- YOUR INSTRUCTIONS
Please continue the article on ecosystem-based fisheries management below, picking up right after its final sentence.

- PAGE EXCERPT
□ □ □ □

The Conditions are Right for Ecosystem-Based Fisheries Management

A successful fishing trip depends on more than just the number of fish in the sea. It is dependent upon a multitude of complicating factors including the weather conditions, your ability to catch fish and even lack of engine problems to name a few.

Like a fishing trip, sustainable management of our fisheries requires more than just counting the number of fish in the sea. A sustainable catch level requires an understanding of the environment they live in. Fish need suitable habitat to live, other fish to eat, and will eventually become prey for bigger fish, including humans. Furthermore, fish live in a dynamic, changing ocean. When fisheries managers consider these ‘complicating’ factors in the setting of sustainable catch levels, the process is called ecosystem-based fisheries management.

Why Do We Need It?

The need for ecosystem-based fisheries management is clear. Ignoring the impacts from the broader ecosystem prevents us from managing our stocks to their maximum potential. This means we’re overfishing our stocks when conditions are wrong, losing fishing opportunities when conditions are right and ignoring the impacts of fishing on other species that depend on them.

Yet implementing ecosystem-based fisheries management remains a challenge, as it poses a shift in the way we currently think about and manage our fish stocks.

Calls to implement ecosystem-based fisheries management date back to 1873 in Spencer Baird’s report to Congress on the decline of fisheries in New England fisheries on behalf of the U.S. Fish Commission.  In his report, he identified five potential causes for the declines.  Only one of the reasons was attributed to overfishing. The remaining four had to do with the broader ecosystem.

The thought of incorporating ecosystem properties, which can be seen as complex and unpredictable, into fisheries management that is equally complex and unpredictable, may seem like a problem that is too big to solve. As a result ecosystem based fisheries management has been perceived as the ‘next generation’ of management for nearly 150 years. Given our modern understanding of how the environment affects our fish stocks, we can no longer afford to ignore this knowledge in management. But, there’s good news:

We Can Do It!

A recent paper titled “Myths That Continue to Impede Progress in Ecosystem Based Fisheries Management” demonstrates that we now have both the science and governance structures in place to implement ecosystem-based fisheries management on a broad scale.

□ □ □ □

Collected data
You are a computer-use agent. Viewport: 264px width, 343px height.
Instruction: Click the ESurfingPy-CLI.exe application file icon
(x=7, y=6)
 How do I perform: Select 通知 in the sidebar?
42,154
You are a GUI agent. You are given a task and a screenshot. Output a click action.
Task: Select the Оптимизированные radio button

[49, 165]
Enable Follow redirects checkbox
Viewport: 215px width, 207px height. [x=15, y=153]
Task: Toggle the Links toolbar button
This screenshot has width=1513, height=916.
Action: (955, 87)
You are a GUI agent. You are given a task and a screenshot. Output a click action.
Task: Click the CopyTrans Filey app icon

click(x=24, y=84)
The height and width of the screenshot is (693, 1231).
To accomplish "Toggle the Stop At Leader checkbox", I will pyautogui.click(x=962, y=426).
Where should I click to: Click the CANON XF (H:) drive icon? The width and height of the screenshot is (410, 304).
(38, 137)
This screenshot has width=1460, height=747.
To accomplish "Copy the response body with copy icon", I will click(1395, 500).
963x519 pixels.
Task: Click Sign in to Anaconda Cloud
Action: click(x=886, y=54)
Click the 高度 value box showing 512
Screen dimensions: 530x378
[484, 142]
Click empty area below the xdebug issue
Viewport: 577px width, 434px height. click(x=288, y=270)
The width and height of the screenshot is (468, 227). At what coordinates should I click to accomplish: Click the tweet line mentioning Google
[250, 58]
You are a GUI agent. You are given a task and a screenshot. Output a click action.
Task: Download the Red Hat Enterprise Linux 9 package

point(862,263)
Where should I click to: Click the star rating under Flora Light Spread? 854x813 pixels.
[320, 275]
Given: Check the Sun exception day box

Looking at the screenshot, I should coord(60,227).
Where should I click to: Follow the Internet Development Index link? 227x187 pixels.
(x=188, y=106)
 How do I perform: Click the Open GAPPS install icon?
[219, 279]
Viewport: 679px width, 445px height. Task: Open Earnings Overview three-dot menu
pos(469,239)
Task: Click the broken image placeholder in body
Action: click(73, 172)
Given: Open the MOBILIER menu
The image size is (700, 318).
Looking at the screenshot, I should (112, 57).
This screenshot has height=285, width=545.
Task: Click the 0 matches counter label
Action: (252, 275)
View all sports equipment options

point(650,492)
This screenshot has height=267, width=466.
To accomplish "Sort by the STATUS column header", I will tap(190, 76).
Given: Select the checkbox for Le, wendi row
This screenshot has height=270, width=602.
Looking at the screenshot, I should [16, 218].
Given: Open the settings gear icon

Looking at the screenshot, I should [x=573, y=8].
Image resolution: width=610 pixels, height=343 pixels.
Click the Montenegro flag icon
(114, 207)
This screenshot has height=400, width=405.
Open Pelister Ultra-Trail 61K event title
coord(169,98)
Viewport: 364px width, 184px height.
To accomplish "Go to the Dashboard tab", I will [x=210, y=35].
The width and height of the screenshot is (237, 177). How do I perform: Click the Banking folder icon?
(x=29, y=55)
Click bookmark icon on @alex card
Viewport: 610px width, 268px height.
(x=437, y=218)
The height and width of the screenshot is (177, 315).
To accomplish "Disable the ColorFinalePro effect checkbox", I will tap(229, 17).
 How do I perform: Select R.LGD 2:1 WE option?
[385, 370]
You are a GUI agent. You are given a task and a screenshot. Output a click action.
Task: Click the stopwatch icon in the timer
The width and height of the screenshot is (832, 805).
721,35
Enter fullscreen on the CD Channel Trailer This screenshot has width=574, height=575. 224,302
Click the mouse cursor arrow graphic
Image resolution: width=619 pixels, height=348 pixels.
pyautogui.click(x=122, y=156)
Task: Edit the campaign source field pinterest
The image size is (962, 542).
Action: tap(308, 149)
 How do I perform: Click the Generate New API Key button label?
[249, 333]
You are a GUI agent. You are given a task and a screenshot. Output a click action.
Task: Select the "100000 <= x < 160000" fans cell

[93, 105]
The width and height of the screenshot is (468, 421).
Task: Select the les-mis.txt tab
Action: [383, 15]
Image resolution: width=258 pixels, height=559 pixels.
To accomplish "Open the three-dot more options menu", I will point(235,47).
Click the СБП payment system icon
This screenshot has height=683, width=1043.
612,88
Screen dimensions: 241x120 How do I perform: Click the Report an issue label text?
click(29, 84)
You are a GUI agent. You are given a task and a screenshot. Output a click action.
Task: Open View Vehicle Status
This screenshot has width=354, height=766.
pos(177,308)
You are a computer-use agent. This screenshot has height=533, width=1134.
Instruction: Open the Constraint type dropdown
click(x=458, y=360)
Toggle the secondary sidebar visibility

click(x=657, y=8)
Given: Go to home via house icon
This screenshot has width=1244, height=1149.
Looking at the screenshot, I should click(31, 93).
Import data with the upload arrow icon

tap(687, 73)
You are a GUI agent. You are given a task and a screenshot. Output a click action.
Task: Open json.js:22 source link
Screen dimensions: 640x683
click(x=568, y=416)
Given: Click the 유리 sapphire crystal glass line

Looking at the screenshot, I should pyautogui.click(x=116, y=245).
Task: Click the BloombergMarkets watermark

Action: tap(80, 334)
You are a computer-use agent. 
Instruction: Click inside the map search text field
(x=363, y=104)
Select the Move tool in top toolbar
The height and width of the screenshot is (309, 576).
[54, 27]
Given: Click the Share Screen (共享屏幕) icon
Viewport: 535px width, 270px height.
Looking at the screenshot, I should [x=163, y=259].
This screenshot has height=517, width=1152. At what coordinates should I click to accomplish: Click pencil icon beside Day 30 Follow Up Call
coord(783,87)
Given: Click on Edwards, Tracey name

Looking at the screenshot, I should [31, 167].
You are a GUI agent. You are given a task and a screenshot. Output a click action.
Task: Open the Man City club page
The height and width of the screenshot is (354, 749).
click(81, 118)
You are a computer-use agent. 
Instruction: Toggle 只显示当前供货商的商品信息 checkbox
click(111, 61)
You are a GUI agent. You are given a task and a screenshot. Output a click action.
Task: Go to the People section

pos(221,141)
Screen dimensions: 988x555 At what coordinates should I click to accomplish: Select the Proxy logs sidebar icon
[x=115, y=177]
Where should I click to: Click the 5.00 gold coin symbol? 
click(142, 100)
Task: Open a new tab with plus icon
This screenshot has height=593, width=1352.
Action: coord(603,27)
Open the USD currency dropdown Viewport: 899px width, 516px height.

□ □ □ □

- TASK ANSWER
The Science:

Our scientific understanding of how the environment affects fish stocks has never been better. We now have computer models that simulate everything from bacteria to whales. However, ecosystem-based fisheries management doesn’t need to be complex.

Ecosystem properties are already being used to inform sustainable quotas and the application of ecosystem information can, in practice, be much simpler than the methods we currently use to assess a single stock.  If enacted properly, ecosystem-based management has the potential to decrease the amount of resources needed to assess all of the stocks in the USA, given its ability to consider multiple species at the same time.

The Management:

Like the science, NOAA’s authority to include ecosystem factors in managing its fisheries has never been clearer. There are over 90 legislative actions giving NOAA this authority and five of the eight fisheries councils have implemented ecosystem initiatives within their existing governance framework. While the perfect governance structure is still evolving, there is clearly plenty of space to implement ecosystem-based fisheries management in the current management frameworks and should not be delayed.

Given all of the progress made in both the science and governance of ecosystem-based fisheries management, the ‘next generation’ of fisheries management has finally arrived.  Implementation on a national scale will not be easy, or straightforward, and there will be errors made along the way.

However, like a good fishing trip, the conditions are right for success.